I recently listened to a fabulous podcast with Brene Brown on Tim Ferriss’s show. If you haven’t heard about her, she talks about vulnerability, shame, authenticity, belonging and courage. She has a number of books but my favourite would have to be The Gifts of Imperfection.
Anyway, within the podcast Brene talks about our desire to be perfect and this drive for perfectionism. I know that I am guilty of striving too hard for things to be perfect and have met many women with endometriosis where I have noticed that we seem to share this trend. We often drive ourselves harder because we want to come as close to perfect as we can get. We might aim to be perfect with our husband/partner, our career or business, how we look, how we treat others or even as simply as what we eat. The more we can tick all the boxes within our lives, the better we feel. I know many women believe that if they eat the perfect diet, then they will be able to manage their endometriosis better.
What I found really interesting within the podcast is how Brene describes this perfectionism as a protective mechanism and a sense of proving our worth. On the one hand we believe that if we are as close to perfect as we can be, then we are less likely to be criticised or judged badly by others. It is taken from exterior validation and tends to be around how we look, like if we are skinny enough, pretty enough or have what we believe to be a “perfect body”.
I know that this has certainly held true for me in the last year. Being on summits, speaking in front of an audience and putting myself out there, has brought up many thoughts around my appearance. It always felt superficial but I can see where it was all coming from now. I believed that if I looked a certain way, or gained the tick of approval from others that I had the right body, hair, make-up etc, then I would be less likely to be criticised or that I would gain their acceptance. The funny thing is, that most genuine people don’t really care so much about how we look but are more interested in the message that we share.
The other side of the drive to perfectionism is often about wanting to prove our self worth or worthiness to have something. I have seen this with many of my clients who are students, run their own businesses or have high paying jobs. There is a need to over deliver to prove that they have the right to what they earn or do. Students will often want to get straight A’s for everything to validate their own desire to be seen as smart or that they are qualified enough to pursue a career after their training.
The drive for perfectionism is described as something we often do for the approval or acceptance of others and that perhaps on some level we don’t truly believe we are worthy or enough as we are, without over-delivering or working exceptionally hard.
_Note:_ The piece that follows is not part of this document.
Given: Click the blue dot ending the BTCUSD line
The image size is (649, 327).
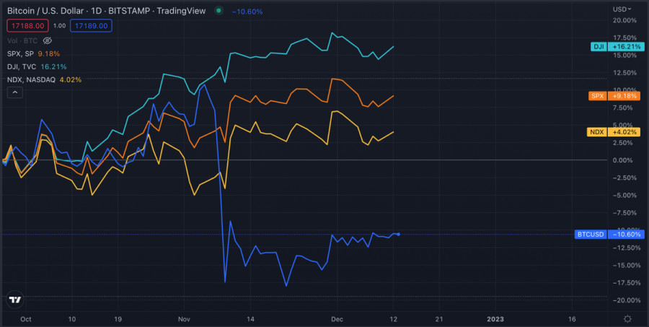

The simple example of being super strict with our diet is one I often see. Women believe that if they are “super strict” then they are worthy or allowed to finally feel better. That there has to be some form of restriction or struggle to validate that they deserve to be well. Once again, I can totally relate to this way of thinking as I have felt this for myself too. Over the years I learned that the drive for perfectionism is worse due to the stress it causes, than simply allowing some room for imperfection within our diet.
So, where does this leave us?
What if we are always going to try to validate ourselves through what we do or how we act? How can we reduce stress caused by a need to prove ourselves and our worth?
What I came to realise is that so much of that need for validation comes from our own selves, rather than anyone outside of us. There is no single person that is perfect and every single one of us has flaws or traits we are not proud of. We are all ashamed or hiding things we feel others would judge us for – some are superficial things based on our looks, while others are perhaps things we have done or said in our past.
Other people are far more likely to accept us for who we are, when we accept ourselves. Have you ever noticed that when celebrities simply state the obvious about their behaviour or their looks, then suddenly people lose interest? It is only when we try to hide things or deny our own imperfections that people really seek to uncover or judge them.
So, I am going to embrace my imperfections and come back to a place of knowing that all that I am is enough, that all I am doing is enough and that ultimately we are all merely humans co-existing in an imperfect world.
Care to join me?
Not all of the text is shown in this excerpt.